Which brings us to the final piece of the puzzle: V.M. Varga (a magisterially gross David Thewlis), completing his takeover of Stussy’s parking lot empire. Sy’s “IT department” excuse is grotesquely ironic, given Varga’s other activity in the episode. Like the work of the Coens themselves — particularly films like Barton Fink and No Country for Old Men, horror movies in all but reputation — Fargo can be very, very scary, often just through implication. Take the sad story of Irv, the luddite lawyer to whom Emmit and Sy foolishly turn for help in digging up dirt on V.M. Varga before he can complete his hostile takeover. This poor old sap doesn’t even know how to hit “enter” on a google search, replying on his sweet but slow-moving executive assistant to help him complete the search.

But when the results page yields only an obvious virus, he clicks on it anyway. We see a progress wheel spinning, then his desktop is replaced with a Photobooth-style shot of the two of them looking at the screen, then there’s the sound of a snapshot being taken, then their computers are switched off by an external source.
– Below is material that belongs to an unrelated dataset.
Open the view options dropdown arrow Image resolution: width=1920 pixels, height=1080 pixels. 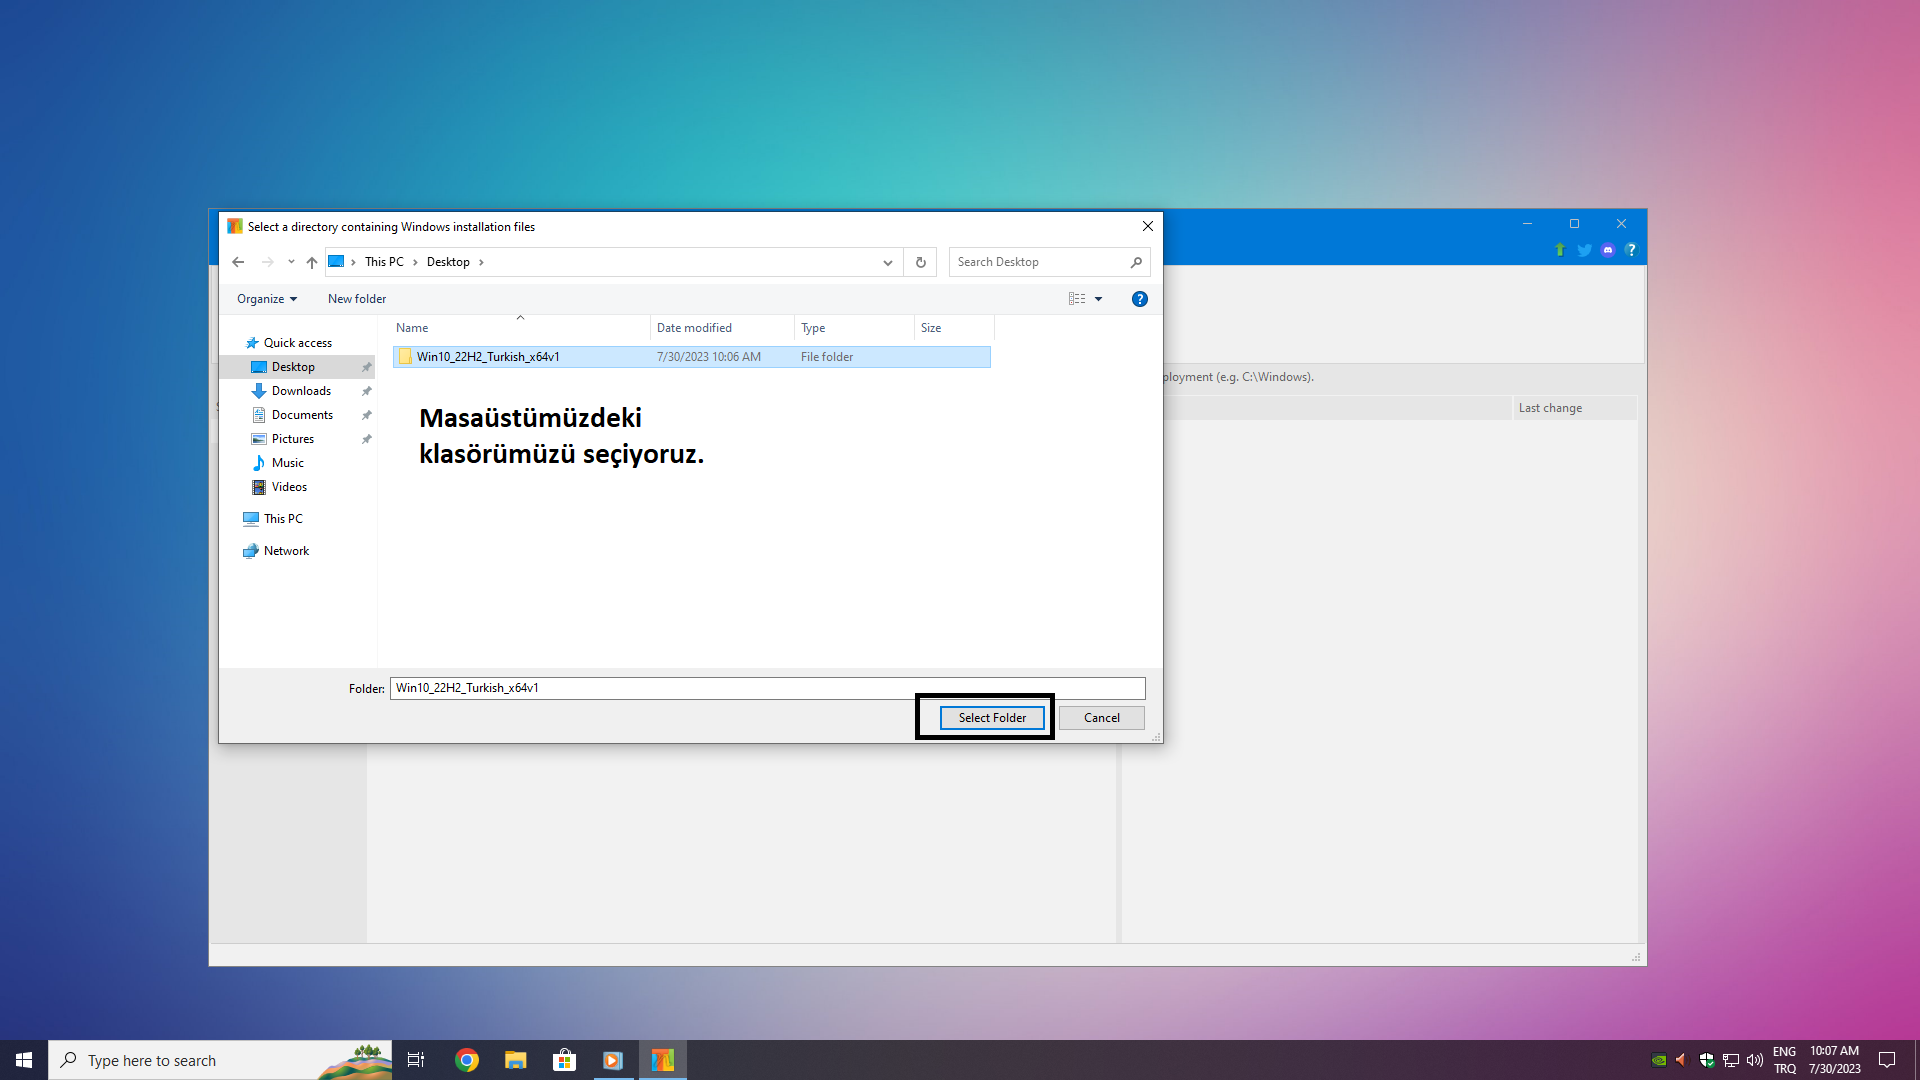coord(1098,299)
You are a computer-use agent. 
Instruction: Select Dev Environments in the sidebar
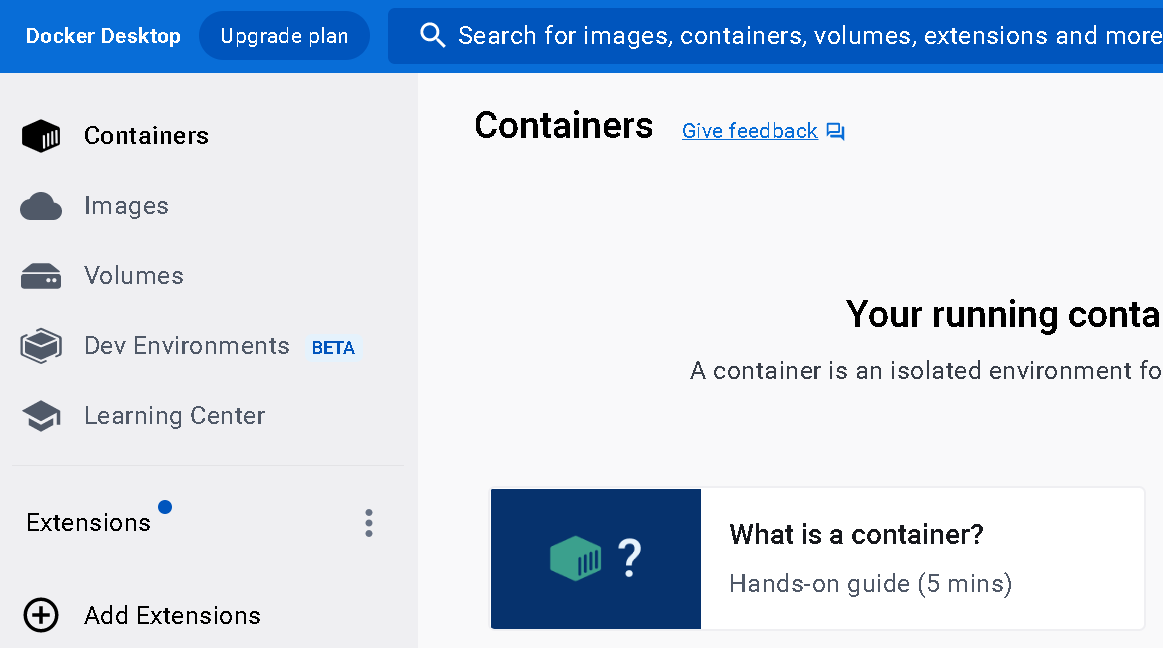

We already know what this means. Indeed, it’s clear the second their faces show up on Irv’s own computer. But it won’t be until Varga’s Russian underling shows up in a parking garage and brags about how the cossacks used to slaughter, rape, and even eat Ukrainian Jews like Irv’s ancestors that it becomes clear to Irv, if even then. Looking up Varga on the internet is a way to sign your own death warrant, and Irv winds up on the pavement several stories below.

“What makes it so tragic,” Varga tells Emmit and Sy at the end of the episode (thus revealing to him he was in on it) “was how avoidable it was.” If you want Fargo’s moral thesis statement, there you have it. The only reason people need to die is because other people convince themselves, falsely, that it’s worth it.